* _Description of the task_
Copy out every line of the records in which "computer" can be found.
------------------------------
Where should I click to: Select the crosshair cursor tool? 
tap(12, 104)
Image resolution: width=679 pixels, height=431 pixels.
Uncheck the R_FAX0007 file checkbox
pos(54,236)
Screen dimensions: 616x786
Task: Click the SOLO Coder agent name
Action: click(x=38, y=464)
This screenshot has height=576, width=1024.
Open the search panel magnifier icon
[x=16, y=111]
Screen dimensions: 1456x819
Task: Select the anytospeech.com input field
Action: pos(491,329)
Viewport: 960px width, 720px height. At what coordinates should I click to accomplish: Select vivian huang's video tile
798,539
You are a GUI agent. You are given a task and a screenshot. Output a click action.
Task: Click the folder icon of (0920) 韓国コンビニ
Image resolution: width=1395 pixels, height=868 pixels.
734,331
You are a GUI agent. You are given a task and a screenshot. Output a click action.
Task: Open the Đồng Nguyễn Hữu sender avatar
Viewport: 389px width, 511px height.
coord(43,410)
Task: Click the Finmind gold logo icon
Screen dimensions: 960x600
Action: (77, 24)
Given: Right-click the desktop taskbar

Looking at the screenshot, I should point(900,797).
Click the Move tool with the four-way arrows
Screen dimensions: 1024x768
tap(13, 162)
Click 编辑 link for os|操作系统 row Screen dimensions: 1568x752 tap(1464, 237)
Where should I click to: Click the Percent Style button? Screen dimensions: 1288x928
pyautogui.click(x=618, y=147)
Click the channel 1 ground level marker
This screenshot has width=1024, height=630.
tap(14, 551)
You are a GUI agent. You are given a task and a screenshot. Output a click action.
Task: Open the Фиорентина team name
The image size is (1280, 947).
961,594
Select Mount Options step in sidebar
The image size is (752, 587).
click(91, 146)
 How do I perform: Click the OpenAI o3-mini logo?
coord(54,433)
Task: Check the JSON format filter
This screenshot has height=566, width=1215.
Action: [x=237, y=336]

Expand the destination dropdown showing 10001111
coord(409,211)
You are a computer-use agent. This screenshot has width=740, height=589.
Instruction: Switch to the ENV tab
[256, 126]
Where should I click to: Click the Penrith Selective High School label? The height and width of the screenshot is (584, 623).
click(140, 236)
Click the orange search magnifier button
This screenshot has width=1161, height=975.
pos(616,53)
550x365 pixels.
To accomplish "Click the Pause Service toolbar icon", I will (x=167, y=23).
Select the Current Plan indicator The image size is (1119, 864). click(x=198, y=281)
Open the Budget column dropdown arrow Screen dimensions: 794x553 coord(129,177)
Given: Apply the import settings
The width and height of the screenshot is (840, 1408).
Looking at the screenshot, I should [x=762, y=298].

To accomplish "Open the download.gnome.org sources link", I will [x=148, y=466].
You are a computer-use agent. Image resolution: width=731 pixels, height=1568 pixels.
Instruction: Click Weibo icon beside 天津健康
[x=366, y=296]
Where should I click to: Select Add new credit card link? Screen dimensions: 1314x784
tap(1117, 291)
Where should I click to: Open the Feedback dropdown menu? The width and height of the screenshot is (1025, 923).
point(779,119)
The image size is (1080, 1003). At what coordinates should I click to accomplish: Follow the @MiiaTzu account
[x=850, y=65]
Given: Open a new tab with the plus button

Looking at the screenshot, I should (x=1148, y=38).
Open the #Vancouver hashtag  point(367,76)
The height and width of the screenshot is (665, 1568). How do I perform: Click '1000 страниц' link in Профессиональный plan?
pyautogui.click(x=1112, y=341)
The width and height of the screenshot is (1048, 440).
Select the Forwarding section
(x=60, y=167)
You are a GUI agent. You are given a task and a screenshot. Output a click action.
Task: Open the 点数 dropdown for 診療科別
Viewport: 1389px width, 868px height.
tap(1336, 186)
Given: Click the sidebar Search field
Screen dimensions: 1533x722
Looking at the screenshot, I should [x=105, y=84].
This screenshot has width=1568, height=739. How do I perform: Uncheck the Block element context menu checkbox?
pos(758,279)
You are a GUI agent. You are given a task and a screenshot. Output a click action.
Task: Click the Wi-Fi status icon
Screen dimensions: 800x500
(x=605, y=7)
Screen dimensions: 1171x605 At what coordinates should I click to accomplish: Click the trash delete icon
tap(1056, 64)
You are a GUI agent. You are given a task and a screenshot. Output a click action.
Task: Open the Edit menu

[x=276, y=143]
------------------------------
* _Your solution_
You are a computer-use agent. This screenshot has width=740, height=589.
You are a computer-use agent. Image resolution: width=731 pixels, height=1568 pixels.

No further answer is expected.